> [AIM OF THE TASK]: What you return should match the records below exactly.

> [RECORD EXCERPTS]:
----

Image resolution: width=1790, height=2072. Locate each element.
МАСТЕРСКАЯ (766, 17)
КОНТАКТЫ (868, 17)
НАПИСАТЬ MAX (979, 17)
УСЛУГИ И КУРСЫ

----

> [ANSWER AREA]:
Image resolution: width=1790, height=2072. Locate each element.
МАСТЕРСКАЯ (766, 17)
КОНТАКТЫ (868, 17)
НАПИСАТЬ MAX (979, 17)
УСЛУГИ И КУРСЫ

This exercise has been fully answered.